▶ What is needed
Copy the lines word for word, beginning with the line that contains "coordinates (118, 467)." and continuing through the line that contains "the List item".

▶ Information shown
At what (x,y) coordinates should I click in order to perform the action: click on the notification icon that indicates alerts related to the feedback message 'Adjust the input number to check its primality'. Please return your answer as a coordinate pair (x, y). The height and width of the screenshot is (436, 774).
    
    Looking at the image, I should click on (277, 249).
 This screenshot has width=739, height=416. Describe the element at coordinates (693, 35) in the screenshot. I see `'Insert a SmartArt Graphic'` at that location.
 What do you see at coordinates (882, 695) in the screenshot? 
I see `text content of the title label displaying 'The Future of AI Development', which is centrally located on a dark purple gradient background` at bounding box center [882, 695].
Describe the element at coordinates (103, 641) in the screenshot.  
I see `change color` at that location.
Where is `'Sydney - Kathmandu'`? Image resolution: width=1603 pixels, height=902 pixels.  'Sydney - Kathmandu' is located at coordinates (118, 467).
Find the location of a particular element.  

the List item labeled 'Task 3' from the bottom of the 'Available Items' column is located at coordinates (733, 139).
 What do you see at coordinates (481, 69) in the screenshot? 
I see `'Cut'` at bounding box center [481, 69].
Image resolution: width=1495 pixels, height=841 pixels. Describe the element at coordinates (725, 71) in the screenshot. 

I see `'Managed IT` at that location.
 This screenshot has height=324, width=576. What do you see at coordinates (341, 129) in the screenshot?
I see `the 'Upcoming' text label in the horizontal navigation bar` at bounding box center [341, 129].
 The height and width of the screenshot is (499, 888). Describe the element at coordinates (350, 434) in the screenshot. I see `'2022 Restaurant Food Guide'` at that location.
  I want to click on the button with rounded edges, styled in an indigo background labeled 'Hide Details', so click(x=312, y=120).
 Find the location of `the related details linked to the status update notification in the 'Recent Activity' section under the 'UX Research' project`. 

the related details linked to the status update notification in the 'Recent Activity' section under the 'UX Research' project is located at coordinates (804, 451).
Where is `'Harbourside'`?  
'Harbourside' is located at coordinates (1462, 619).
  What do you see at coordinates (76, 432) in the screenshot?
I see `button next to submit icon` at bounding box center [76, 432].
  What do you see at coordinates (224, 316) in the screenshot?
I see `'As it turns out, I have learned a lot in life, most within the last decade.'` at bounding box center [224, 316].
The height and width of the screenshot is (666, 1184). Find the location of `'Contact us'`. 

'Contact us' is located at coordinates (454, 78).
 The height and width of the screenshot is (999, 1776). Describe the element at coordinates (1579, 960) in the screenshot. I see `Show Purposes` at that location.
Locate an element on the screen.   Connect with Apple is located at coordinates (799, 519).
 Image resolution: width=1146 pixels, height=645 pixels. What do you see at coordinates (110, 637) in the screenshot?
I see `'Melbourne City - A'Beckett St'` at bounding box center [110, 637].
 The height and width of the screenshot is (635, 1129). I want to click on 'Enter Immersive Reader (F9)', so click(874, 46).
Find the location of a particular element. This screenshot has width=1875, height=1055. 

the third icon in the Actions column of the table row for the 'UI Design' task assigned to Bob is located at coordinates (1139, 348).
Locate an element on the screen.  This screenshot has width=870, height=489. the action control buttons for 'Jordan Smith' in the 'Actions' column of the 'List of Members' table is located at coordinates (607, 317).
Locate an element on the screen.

▶ Output below
Where is `'Sydney - Kathmandu'`? Image resolution: width=1603 pixels, height=902 pixels.  'Sydney - Kathmandu' is located at coordinates (118, 467).
Find the location of a particular element.  

the List item labeled 'Task 3' from the bottom of the 'Available Items' column is located at coordinates (733, 139).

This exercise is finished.